The programme also seeks to secure macroeconomic stability, create 15 million jobs and increase real annual GDP growth to seven percent by 2020. It offers a vision of an economy that is largely driven by the private sector, recognising the power of free markets.
The report maintained that since the restoration of civilian rule in 1999 successive Nigerian governments had paid lip service to the idea of market reforms with little and slow progress.
“We expect this to remain the case. State management of scarce resources enables politicians and other members of the political elite to direct the flow of these resources not only for personal gain but also to favour specific geo-ethnic and political constituencies,” the EIU said.

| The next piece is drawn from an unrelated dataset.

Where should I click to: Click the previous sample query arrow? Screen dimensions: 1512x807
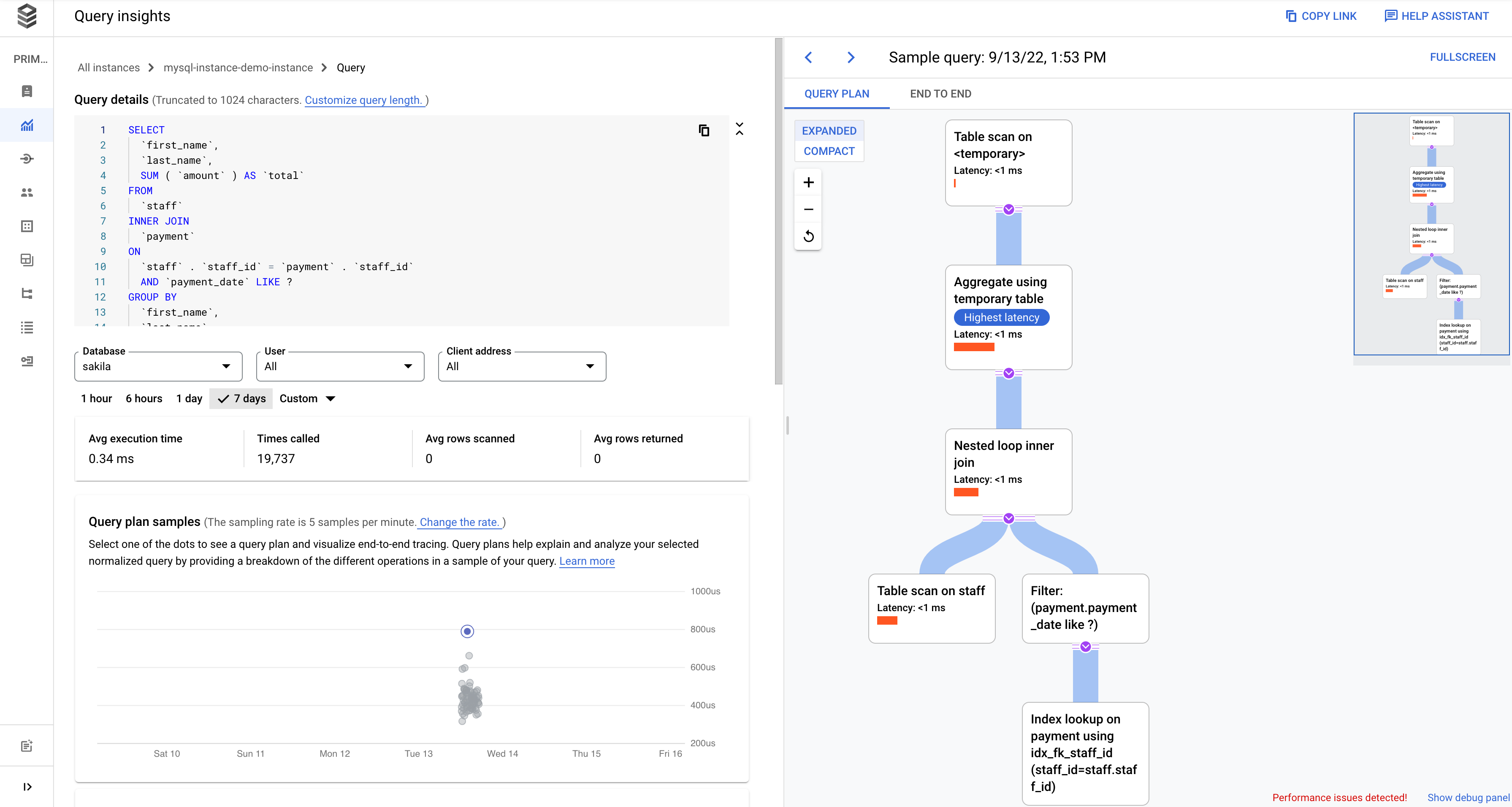pos(807,57)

It explained that policymakers in Nigeria are afraid that market reforms will push up consumer prices, thereby stoking wider unrest at a time when the government is already struggling to maintain political stability, adding that there is also opposition to reforms from members of the middle classes whose living standards are dependent on government-subsidised goods, such as petrol and electricity.

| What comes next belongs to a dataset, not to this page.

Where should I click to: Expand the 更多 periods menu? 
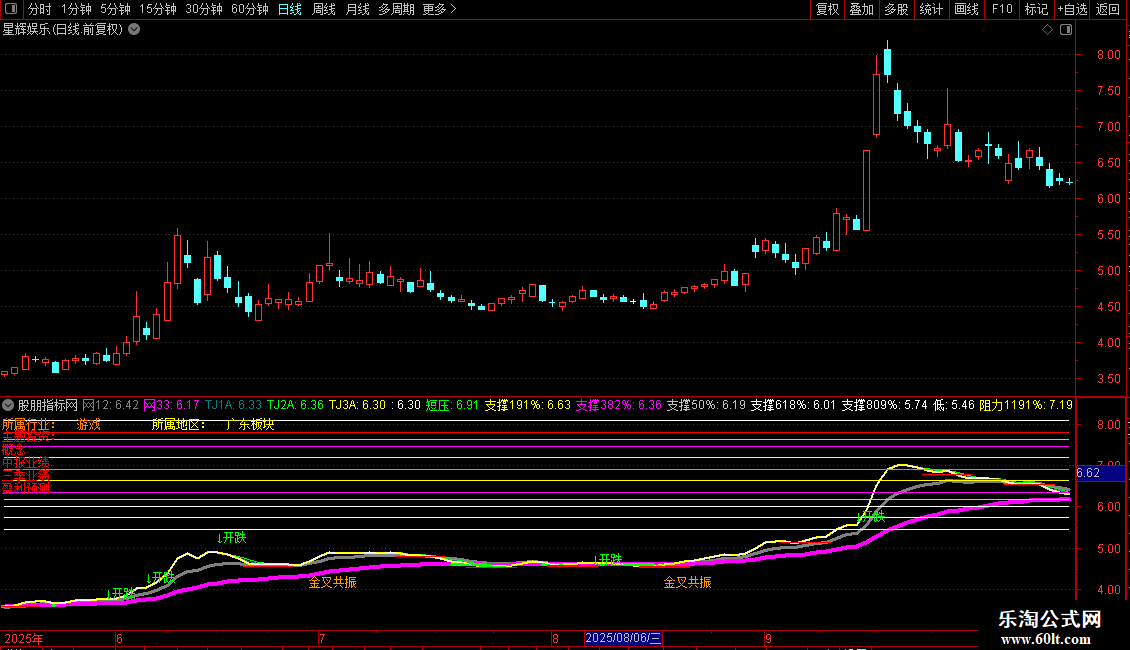(x=439, y=10)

Equally, sections of the private sector that rely on state handouts and protectionist policies are seen not keen on structural reforms.
“Policy development and implementation will also continue to suffer from a lack of co ordination and poor relations between the various tiers of government.”

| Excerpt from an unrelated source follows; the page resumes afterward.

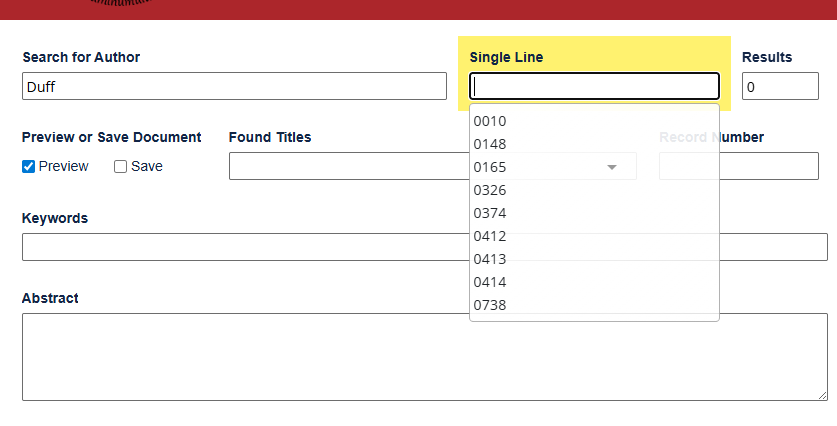
Task: Click the Results number field
Action: click(x=780, y=86)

The report stated that restructuring of the oil sector will also remain on the policy agenda but will move at a similarly slow pace to the ERGP.
“There has been some recent progress on a new law paving the way for the restructuring of the state-owned Nigerian National Petroleum Corporation (NNPC), but implementation will be challenging given the opacity and corruption that has surrounded the behemoth entity for decades,” it noted.
The report also maintained that many other contentious issues in the oil sector also have to be resolved, including fiscal terms and revenue management. The oil companies, workers and local politicians (not to mention the various militant groups) will all pull in different directions.